We apply the algorithms described in the previous section to different original trees. All the original trees span over 4 stages and are regular trees. However, in many problems, in particular in Finance, for a given number of scenarios the scenario tree is built with more branching in the first stages and a lower number of children in the last stages to better describe the information in the short period. Therefore, we consider original trees with two different branching structures: 20-5-5-2, i.e. 1000 scenarios, or 25-10-10-4, i.e. 10,000 scenarios. Our aim is to obtain a reduced scenario tree having 100 scenarios and, when the algorithm allows, to use the following branching structure: 5-5-2-2. Moreover, for each size of the original scenario tree, in each node we consider different dimensions of the random variable. Indeed, we represent either 1-, 5-, 10- or 20-dimension random variable, i.e. we construct the evolution of either 1, 5, 10 or 20 assets.

To generate the scenario trees, we observe the weekly returns of a set of 20 assets over the period from the beginning of 2015 till the end of 2018. The list of the assets and the historical mean and standard deviation of the weekly returns are reported in Table S1. Then, in the 1-dimension case we consider the asset #1, UBI.PA, in the 5-dimension case we consider the assets #1-#5, in the 10-dimension case we consider the assets #1-#10, and in the 20-dimension case we consider all the assets.

To generate the original scenario tree, we consider two scenario generation approaches. The first approach is the Monte Carlo (MC) sampling method: observing also the historical correlation between the assets and considering the required structure, we sample the vector of the weekly returns of each node of the tree from a multivariate normal distribution having the parameters described in Table S1. Therefore, by construction, all the generated scenarios are equiprobable and there is no dependency between subsequent stages. The second approach is the Historical Extraction (HE) proposed in Kopa et al. (2018) that generates the scenario tree sampling from the historical series of the assets. In particular, given a time step and a given branching structure, it samples historical observations trying to reproduce possible financial cycles that consider both good and bad paths. Therefore, this approach not only maintains the dependency between the assets because the sampled observations carry the correlation between the assets naturally without any further estimation, but it also induces an intra-stage dependency due to the financial cycle that the algorithm reproduces, and generates equiprobable scenarios because the sampled historical observations are equiprobable.
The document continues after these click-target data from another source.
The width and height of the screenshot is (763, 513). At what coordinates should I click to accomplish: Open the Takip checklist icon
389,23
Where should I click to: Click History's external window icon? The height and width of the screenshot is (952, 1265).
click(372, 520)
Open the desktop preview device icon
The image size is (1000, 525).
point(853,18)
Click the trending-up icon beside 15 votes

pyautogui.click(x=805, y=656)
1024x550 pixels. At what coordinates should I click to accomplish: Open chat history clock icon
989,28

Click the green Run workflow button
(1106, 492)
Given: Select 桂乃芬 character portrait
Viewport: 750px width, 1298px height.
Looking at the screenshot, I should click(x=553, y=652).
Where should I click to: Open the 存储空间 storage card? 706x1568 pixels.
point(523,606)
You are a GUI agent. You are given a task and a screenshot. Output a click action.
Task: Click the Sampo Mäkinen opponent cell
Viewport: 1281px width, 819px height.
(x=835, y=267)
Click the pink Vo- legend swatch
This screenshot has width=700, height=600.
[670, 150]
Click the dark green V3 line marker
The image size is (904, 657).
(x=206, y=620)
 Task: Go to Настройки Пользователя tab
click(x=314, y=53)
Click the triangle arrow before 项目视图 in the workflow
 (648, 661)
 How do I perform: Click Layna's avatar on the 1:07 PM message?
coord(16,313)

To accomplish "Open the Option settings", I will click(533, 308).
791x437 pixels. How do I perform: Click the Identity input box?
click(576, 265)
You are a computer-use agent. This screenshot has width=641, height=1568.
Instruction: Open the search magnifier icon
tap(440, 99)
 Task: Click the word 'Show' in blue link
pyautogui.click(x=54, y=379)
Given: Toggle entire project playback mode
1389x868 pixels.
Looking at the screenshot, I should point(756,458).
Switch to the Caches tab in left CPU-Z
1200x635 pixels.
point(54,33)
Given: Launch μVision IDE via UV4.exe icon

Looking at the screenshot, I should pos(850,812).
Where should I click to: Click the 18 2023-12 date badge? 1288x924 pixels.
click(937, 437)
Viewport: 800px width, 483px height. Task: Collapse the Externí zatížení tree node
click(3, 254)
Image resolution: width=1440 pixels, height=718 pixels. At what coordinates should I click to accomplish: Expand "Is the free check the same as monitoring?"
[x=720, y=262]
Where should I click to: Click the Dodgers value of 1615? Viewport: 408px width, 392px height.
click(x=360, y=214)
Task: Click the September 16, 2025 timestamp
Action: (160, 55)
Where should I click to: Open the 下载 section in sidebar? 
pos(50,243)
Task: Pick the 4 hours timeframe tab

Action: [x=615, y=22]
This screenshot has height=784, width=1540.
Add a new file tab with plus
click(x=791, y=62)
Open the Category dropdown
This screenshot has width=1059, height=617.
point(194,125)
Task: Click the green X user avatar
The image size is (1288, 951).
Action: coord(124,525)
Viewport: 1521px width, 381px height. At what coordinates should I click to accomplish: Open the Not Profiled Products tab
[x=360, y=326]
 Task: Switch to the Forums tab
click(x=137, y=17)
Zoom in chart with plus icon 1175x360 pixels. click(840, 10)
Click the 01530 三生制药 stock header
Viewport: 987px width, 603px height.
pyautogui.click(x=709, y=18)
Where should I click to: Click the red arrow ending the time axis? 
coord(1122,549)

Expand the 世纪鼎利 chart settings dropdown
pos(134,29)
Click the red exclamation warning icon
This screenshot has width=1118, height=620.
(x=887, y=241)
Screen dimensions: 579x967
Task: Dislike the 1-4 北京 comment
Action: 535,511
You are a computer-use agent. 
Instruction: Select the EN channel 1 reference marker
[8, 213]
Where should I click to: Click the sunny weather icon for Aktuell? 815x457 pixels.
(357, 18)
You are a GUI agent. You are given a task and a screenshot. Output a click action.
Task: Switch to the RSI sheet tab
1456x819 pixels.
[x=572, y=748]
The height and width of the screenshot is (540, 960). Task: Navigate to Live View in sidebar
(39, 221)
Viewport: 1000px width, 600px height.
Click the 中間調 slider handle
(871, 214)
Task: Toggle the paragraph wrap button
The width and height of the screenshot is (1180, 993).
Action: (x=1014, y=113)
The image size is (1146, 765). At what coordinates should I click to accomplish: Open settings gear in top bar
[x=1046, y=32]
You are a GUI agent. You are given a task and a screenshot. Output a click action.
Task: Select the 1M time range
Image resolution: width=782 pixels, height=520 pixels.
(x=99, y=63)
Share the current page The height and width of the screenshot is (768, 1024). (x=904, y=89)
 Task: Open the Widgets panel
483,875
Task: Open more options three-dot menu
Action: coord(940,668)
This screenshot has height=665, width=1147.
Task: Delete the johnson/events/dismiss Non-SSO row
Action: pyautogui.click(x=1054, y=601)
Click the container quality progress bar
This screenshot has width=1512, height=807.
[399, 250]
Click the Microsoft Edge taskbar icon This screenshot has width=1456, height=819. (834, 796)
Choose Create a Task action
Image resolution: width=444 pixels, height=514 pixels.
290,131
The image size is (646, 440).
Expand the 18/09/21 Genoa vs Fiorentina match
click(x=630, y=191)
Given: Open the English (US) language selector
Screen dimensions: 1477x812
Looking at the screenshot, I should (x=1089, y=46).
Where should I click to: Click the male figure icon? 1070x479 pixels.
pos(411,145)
Combining the two different sizes of the original tree (10,000 and 1000) with the dimensions of the vector in each node (1-, 5-, 10-, 20-dimension) and with the type of scenario generation approach (MC and HE), we obtain 16 original trees to which we apply the reduction methods described in the previous section.

Since the reduced tree cannot be determined uniquely, for the random algorithms we generate for each case 100 reduced scenario trees.

The numerical analysis starts with Sect. 5.1 where we compare the three versions of the subtree merging algorithm and the choice of the parameter p is discussed.

Then, the results of the ND between the original scenario trees and the reduced scenario trees, and the computing time needed to apply each reduction algorithm are presented and discussed in Sect. 5.2.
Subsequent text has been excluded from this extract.